Fast-growing SMBHs in Fast-growing Galaxies, at High Redshifts: the Role of Major Mergers as Revealed by ALMA

TL;DR

This study investigates the role of major galaxy mergers in the rapid growth of supermassive black holes at high redshifts, using ALMA observations of quasars and their companions to understand different fueling mechanisms.

Contribution

It provides observational evidence linking major mergers to SMBH growth at high redshift, while also highlighting the diversity of host galaxy properties and accretion processes.

Findings

Major mergers are observed in some high-redshift quasars, supporting their role in SMBH growth.

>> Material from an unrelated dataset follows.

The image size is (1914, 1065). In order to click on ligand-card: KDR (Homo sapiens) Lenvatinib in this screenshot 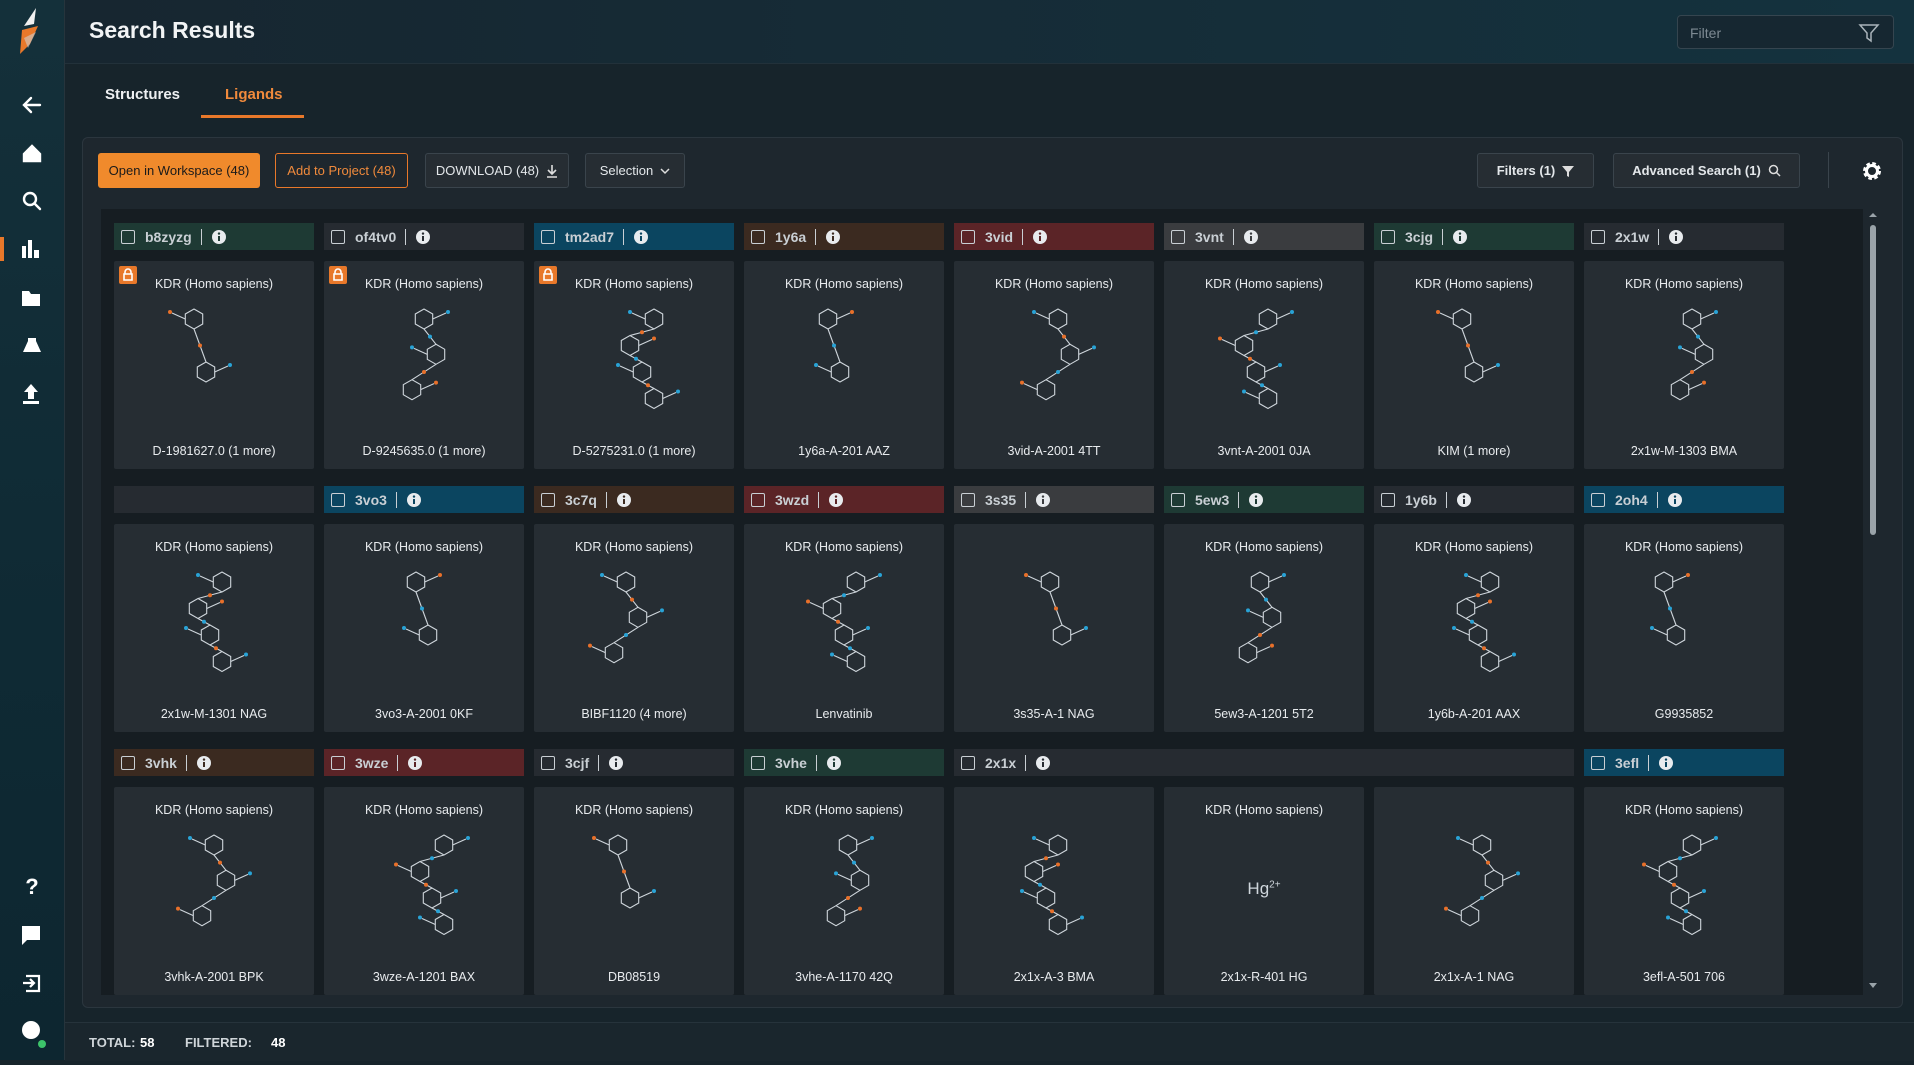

Not all high-SFR quasar hosts show signs of mergers, indicating alternative fueling mechanisms.

ALMA detects companion galaxies at significant distances, implying diverse pathways for SMBH accretion.

Abstract

We present a long-term, multi-wavelength project to understand the epoch of fastest growth of the most massive black holes by using a sample of 40 luminous quasars at z~4.8. These quasars have rather uniform properties, with typical accretion rates and black hole masses of L/L_Edd~0.7 and M_BH~10^9 M_sol. The sample consists of "FIR-bright" sources with a previous Herschel/SPIRE detection, suggesting SFR > 1000 M_sol/yr, as well as of "FIR-faint" sources for which Herschel stacking analysis implies a typical SFR of ~400 M_sol/yr. Six of the quasars have been observed by ALMA in [CII]{\lambda}157.74 micron line emission and adjacent rest-frame 150 micron continuum, to study the dusty cold ISM. ALMA detected companion, spectroscopically confirmed sub-mm galaxies (SMGs) for three sources - one FIR-bright and two FIR-faint. The companions are separated by ~14-45 kpc from the quasar hosts, and we interpret them as major galaxy interactions. Our ALMA data therefore clearly support the idea that major mergers may be important drivers for rapid, early SMBH growth. However, the fact that not all high-SFR quasar hosts are accompanied by interacting SMGs, and their ordered gas kinematics observed by ALMA, suggest that other processes may be fueling these systems. Our analysis thus demonstrates the diversity of host galaxy properties and gas accretion mechanisms associated with early and rapid SMBH growth.